* **Given exercise**
Recast the items from the line holding "Click the blank new note toolbar icon" through the last line of the items, inclusive, as a Markdown table with the columns Row and Line. Skip blank lines and leave the pictures out.

* **Given information**
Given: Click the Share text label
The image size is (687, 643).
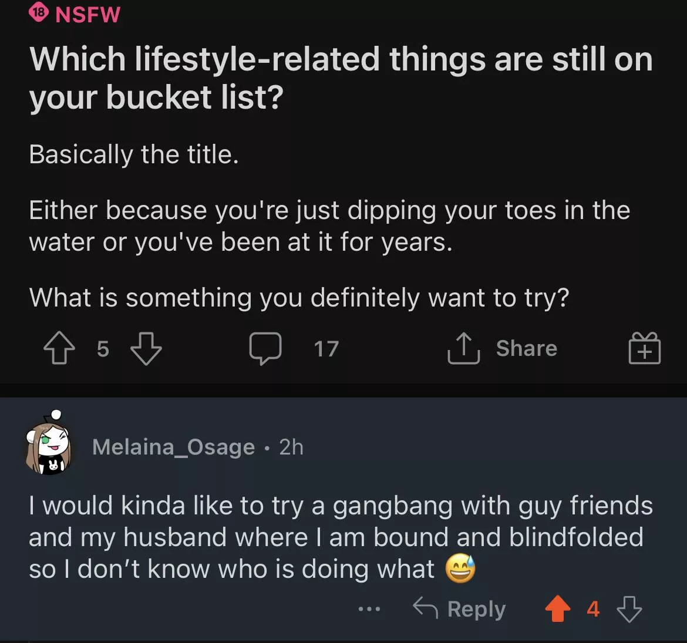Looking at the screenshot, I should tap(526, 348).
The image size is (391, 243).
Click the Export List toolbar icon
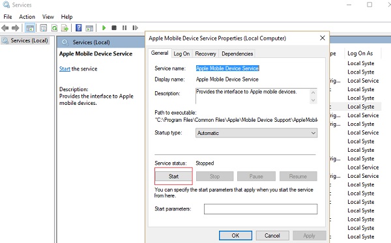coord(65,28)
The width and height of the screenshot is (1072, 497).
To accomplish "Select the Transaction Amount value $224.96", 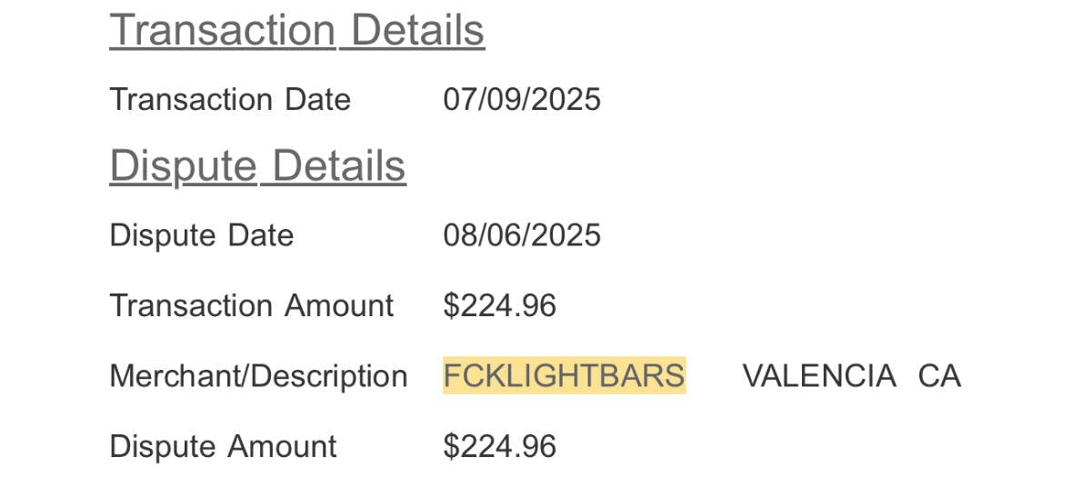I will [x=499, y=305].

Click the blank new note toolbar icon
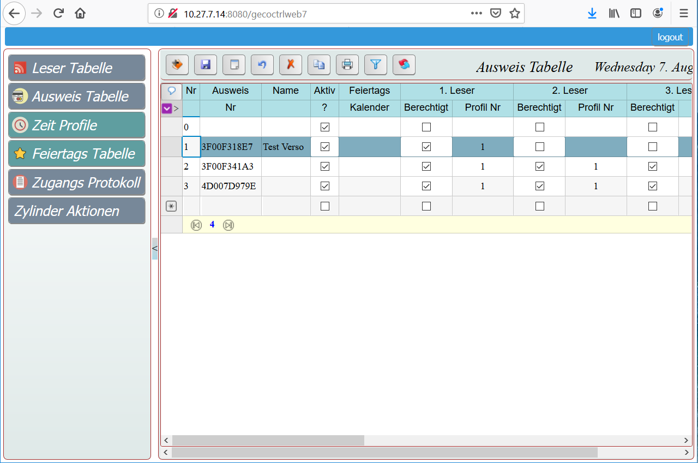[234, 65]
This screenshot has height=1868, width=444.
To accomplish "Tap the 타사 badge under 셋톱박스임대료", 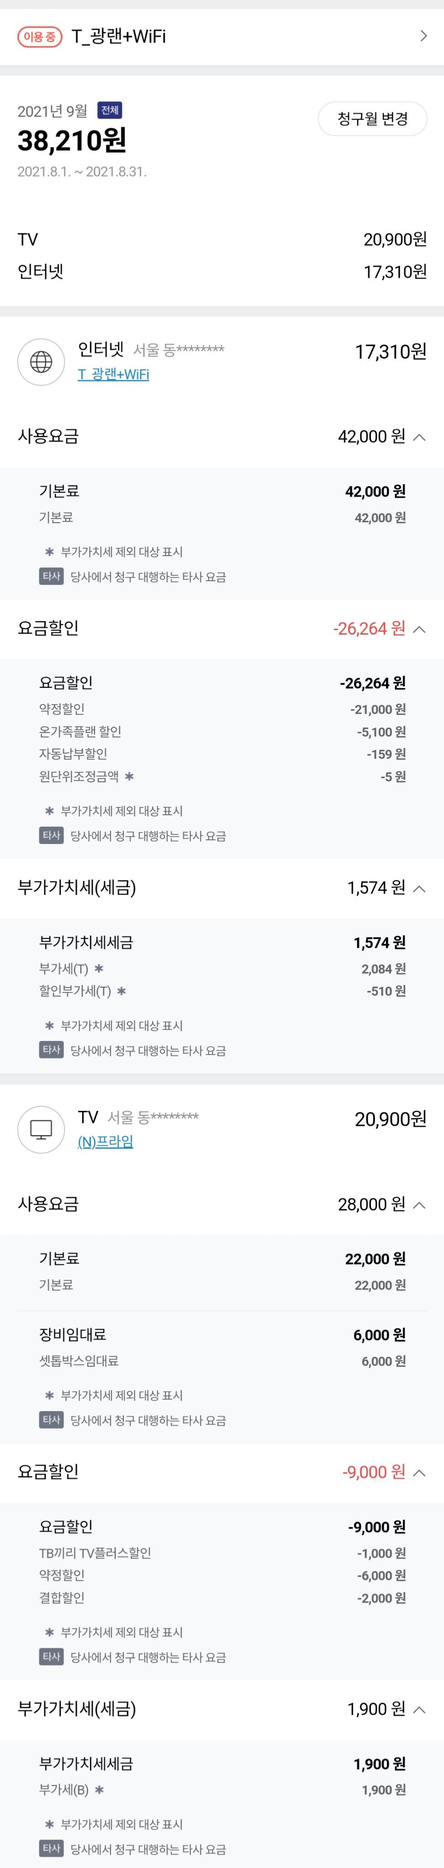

* **Exercise output**
| Row | Line |
|---|---|
| 1 | Click the blank new note toolbar icon |
| 2 | [234, 65] |
| 3 | This screenshot has height=1868, width=444. |
| 4 | To accomplish "Tap the 타사 badge under 셋톱박스임대료",  |